The device operates as follows.
When light is incident the surface of the transparent electrode 5, pairs of electrons and positive holes are generated in the i type amorphous semiconductor which electrons and positive holes are pulled towards the n and p type semiconductor layers 2 and 4, respectively, by an internal electric field due to the p and n type semiconductor layers 2 and 4. As a result, a larger number of electrons or positive holes than those arising from thermal equilibrium exist in the n and p type semiconductor layers 2 and 4, respectively. These extra electrons or positive holes flow into a load connected to the solar cell through an external circuit to thereby generate electric power.
In a solar cell using such an amorphous semiconductor, only the i type semiconductor layer 3 is considered to be a main generating region because electrons and positive holes generated in the p and n layer disappear quite rapidly due to recombination.
In order to overcome the disadvantages in such a prior art amorphous solar cell, it has been attempted to replace the amorphous semiconductor by a micro-crystalline semiconductor for the n and p type semiconductor layers 2 and 4, aiming at lowering the resistivity and increasing the energy band gap. In this case, however, recombination centers are produced at the boundary of the micro-crystalline layer and the amorphous layer, and the positive holes or electrons recombine with each other while the extra electrons and positive holes produced in the i layer are moving towards the n and p layers 2 and 4, respectively. This causes the problem that the photocurrent is reduced by the loss of the extra electrons and positive holes.

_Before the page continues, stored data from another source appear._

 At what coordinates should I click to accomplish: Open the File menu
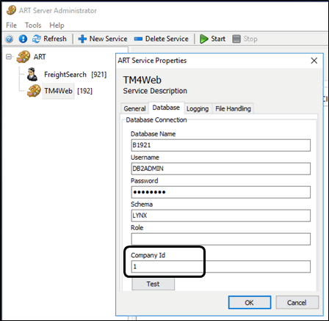[11, 25]
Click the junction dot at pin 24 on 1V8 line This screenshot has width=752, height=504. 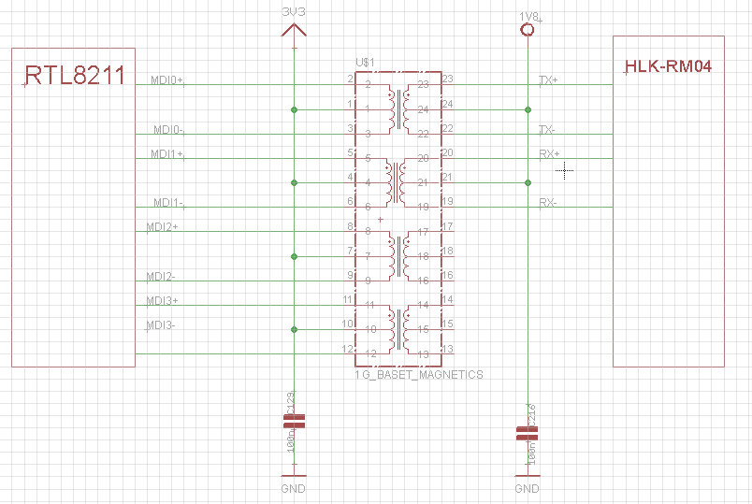point(527,109)
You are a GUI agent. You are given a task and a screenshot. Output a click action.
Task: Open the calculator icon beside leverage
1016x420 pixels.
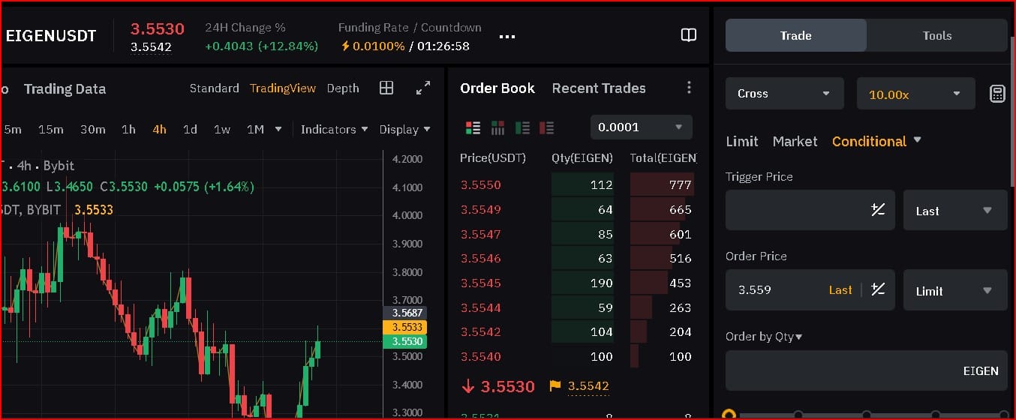coord(996,94)
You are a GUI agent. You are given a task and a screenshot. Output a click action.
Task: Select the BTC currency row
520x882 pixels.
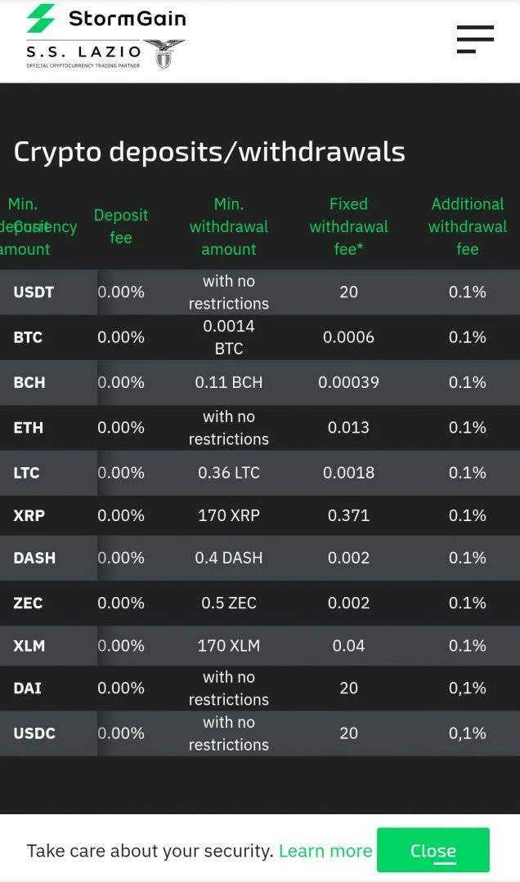tap(260, 337)
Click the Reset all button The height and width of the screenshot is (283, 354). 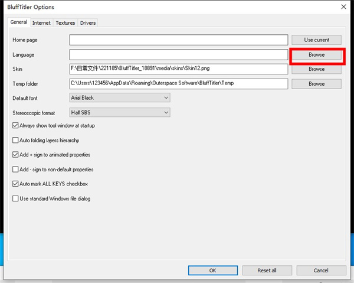pyautogui.click(x=267, y=271)
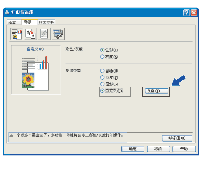
Task: Select the 灰度 (S) radio button
Action: click(109, 56)
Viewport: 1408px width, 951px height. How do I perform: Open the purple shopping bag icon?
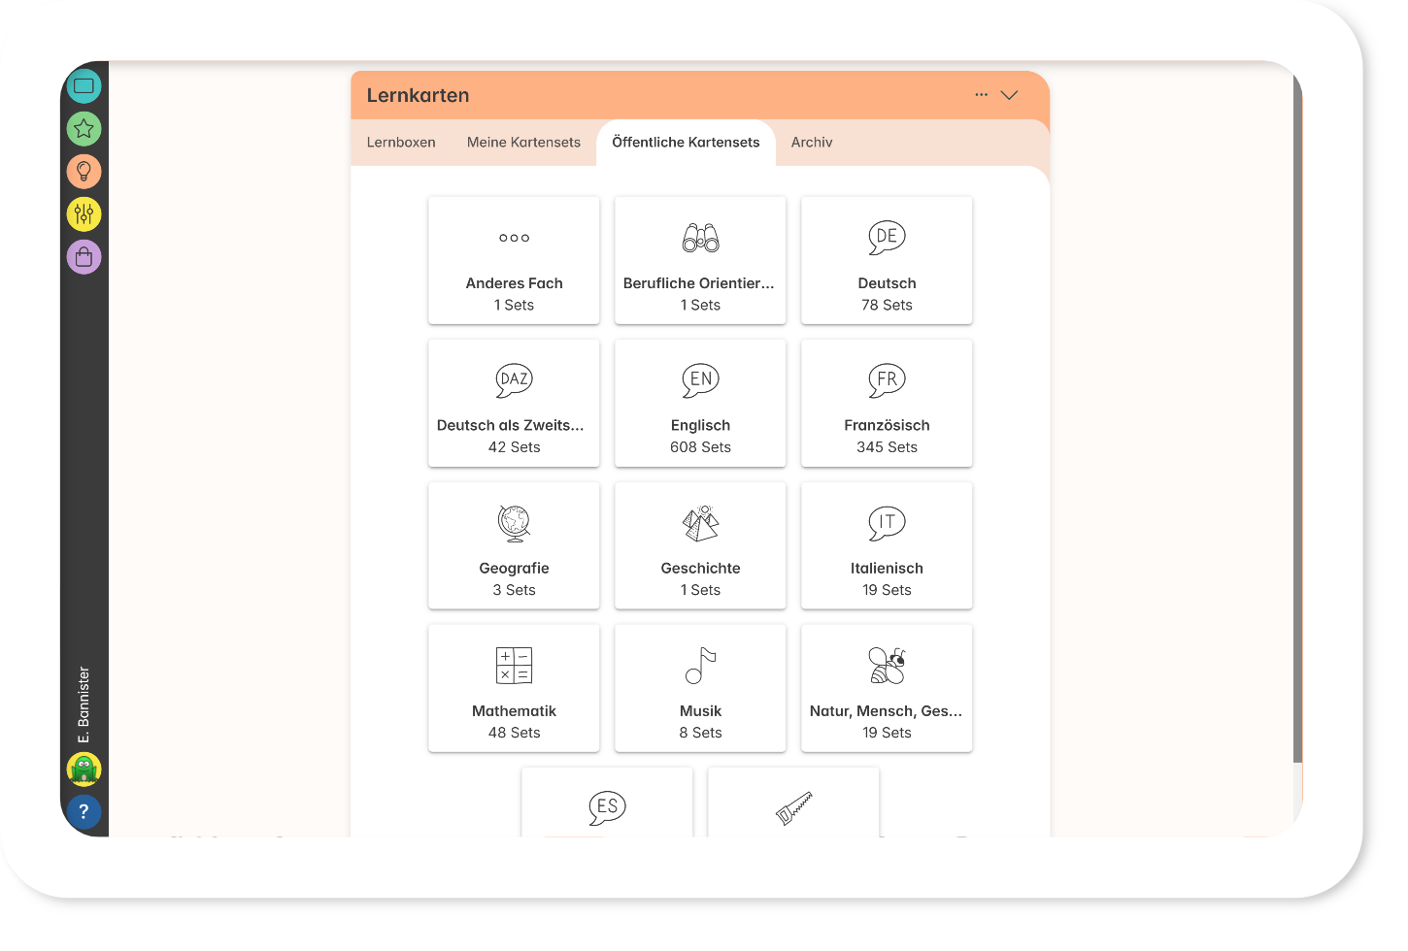(x=84, y=257)
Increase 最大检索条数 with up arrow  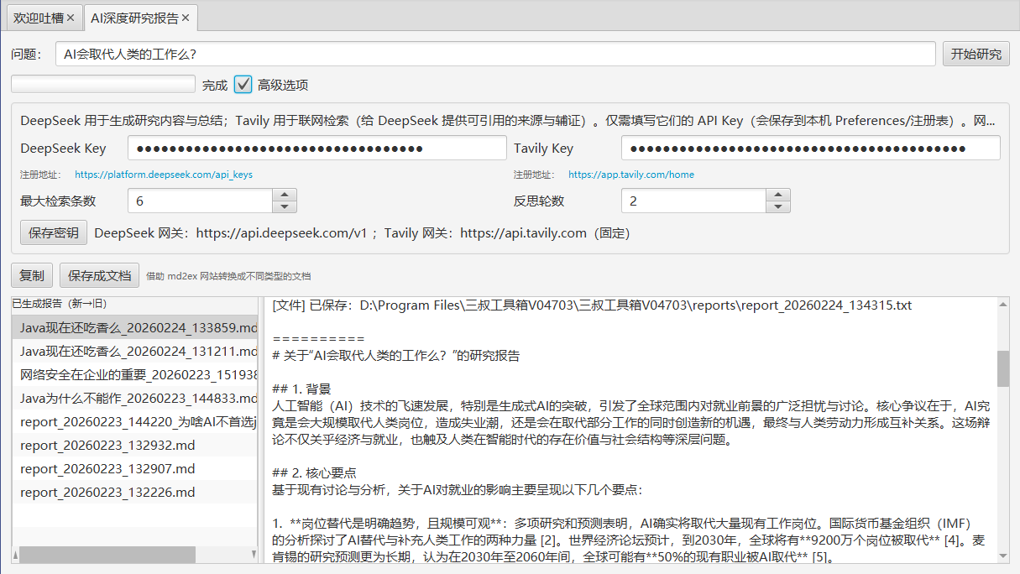tap(285, 196)
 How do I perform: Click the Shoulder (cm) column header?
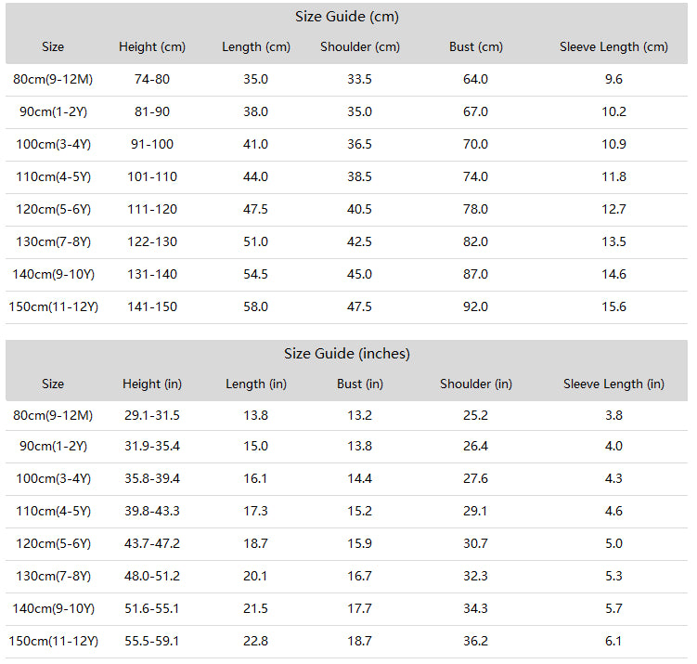pyautogui.click(x=360, y=47)
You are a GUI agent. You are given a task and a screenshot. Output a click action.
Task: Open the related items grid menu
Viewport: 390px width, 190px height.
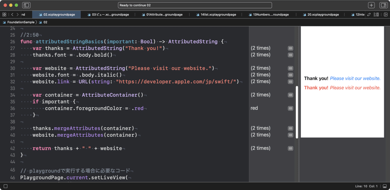(x=4, y=15)
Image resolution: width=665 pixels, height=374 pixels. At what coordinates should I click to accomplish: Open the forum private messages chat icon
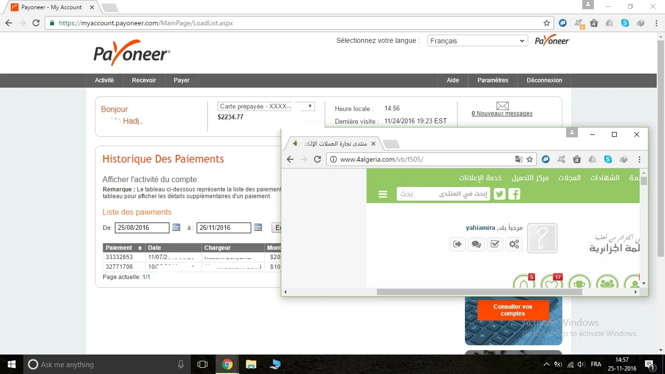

Another prior art amorphous solar cell is disclosed in an article by Y. Hamakawa, H. Okamoto and Y. Nitta, entitled "A new type of amorphous silicon photovoltaic cell generating more than 2.0 V", Applied Physics Letters, Vol. 35, pp 187 to 189 (1979). In this article a device is disclosed which is obtained by laminating a plurality of pin cells and effecting electrical connections between the adjacent cells by p/n junctions. In this device the p and n layers comprise amorphous silicon and recombination occurs in these amorphous layers.
Another prior art amorphous solar cell is disclosed in Japanese Laid-open Patent Publication No. Sho. 55-141765. In this solar cell, the electrical connecting layer between adjacent pin cells comprises a Pt cermet layer.